_Task prompt_
Return every record below exactly as written.

_Stored records_

- Opening Delimiter -

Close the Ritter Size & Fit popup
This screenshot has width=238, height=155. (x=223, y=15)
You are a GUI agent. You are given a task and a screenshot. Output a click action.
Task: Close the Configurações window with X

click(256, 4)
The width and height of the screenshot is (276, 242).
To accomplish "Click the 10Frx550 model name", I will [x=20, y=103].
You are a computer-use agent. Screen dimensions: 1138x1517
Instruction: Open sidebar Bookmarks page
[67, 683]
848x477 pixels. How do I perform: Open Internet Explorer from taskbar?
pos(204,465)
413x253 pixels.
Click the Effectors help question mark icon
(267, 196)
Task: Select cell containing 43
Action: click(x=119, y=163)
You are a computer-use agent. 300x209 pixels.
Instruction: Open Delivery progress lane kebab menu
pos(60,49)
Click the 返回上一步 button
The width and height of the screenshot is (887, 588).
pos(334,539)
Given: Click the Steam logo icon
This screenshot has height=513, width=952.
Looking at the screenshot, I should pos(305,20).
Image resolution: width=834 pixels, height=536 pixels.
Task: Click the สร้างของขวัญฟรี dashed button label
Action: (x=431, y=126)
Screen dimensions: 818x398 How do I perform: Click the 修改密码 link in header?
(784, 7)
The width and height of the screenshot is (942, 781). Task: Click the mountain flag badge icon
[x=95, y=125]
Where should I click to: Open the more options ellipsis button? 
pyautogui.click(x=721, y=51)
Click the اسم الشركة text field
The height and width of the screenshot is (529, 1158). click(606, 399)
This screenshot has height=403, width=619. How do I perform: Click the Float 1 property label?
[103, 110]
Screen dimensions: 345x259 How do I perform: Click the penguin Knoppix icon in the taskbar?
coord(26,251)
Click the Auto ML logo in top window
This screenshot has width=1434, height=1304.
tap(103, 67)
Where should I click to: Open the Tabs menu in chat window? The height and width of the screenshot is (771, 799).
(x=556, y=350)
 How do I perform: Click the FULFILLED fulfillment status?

- Closing Delimiter -

_Reply_
Close the Ritter Size & Fit popup
This screenshot has width=238, height=155. (x=223, y=15)
You are a GUI agent. You are given a task and a screenshot. Output a click action.
Task: Close the Configurações window with X

click(256, 4)
The width and height of the screenshot is (276, 242).
To accomplish "Click the 10Frx550 model name", I will [x=20, y=103].
You are a computer-use agent. Screen dimensions: 1138x1517
Instruction: Open sidebar Bookmarks page
[67, 683]
848x477 pixels. How do I perform: Open Internet Explorer from taskbar?
pos(204,465)
413x253 pixels.
Click the Effectors help question mark icon
(267, 196)
Task: Select cell containing 43
Action: click(x=119, y=163)
You are a computer-use agent. 300x209 pixels.
Instruction: Open Delivery progress lane kebab menu
pos(60,49)
Click the 返回上一步 button
The width and height of the screenshot is (887, 588).
pos(334,539)
Given: Click the Steam logo icon
This screenshot has height=513, width=952.
Looking at the screenshot, I should pos(305,20).
Image resolution: width=834 pixels, height=536 pixels.
Task: Click the สร้างของขวัญฟรี dashed button label
Action: (x=431, y=126)
Screen dimensions: 818x398 How do I perform: Click the 修改密码 link in header?
(784, 7)
The width and height of the screenshot is (942, 781). Task: Click the mountain flag badge icon
[x=95, y=125]
Where should I click to: Open the more options ellipsis button? 
pyautogui.click(x=721, y=51)
Click the اسم الشركة text field
The height and width of the screenshot is (529, 1158). click(606, 399)
This screenshot has height=403, width=619. How do I perform: Click the Float 1 property label?
[103, 110]
Screen dimensions: 345x259 How do I perform: Click the penguin Knoppix icon in the taskbar?
coord(26,251)
Click the Auto ML logo in top window
This screenshot has width=1434, height=1304.
tap(103, 67)
Where should I click to: Open the Tabs menu in chat window? The height and width of the screenshot is (771, 799).
(x=556, y=350)
 How do I perform: Click the FULFILLED fulfillment status?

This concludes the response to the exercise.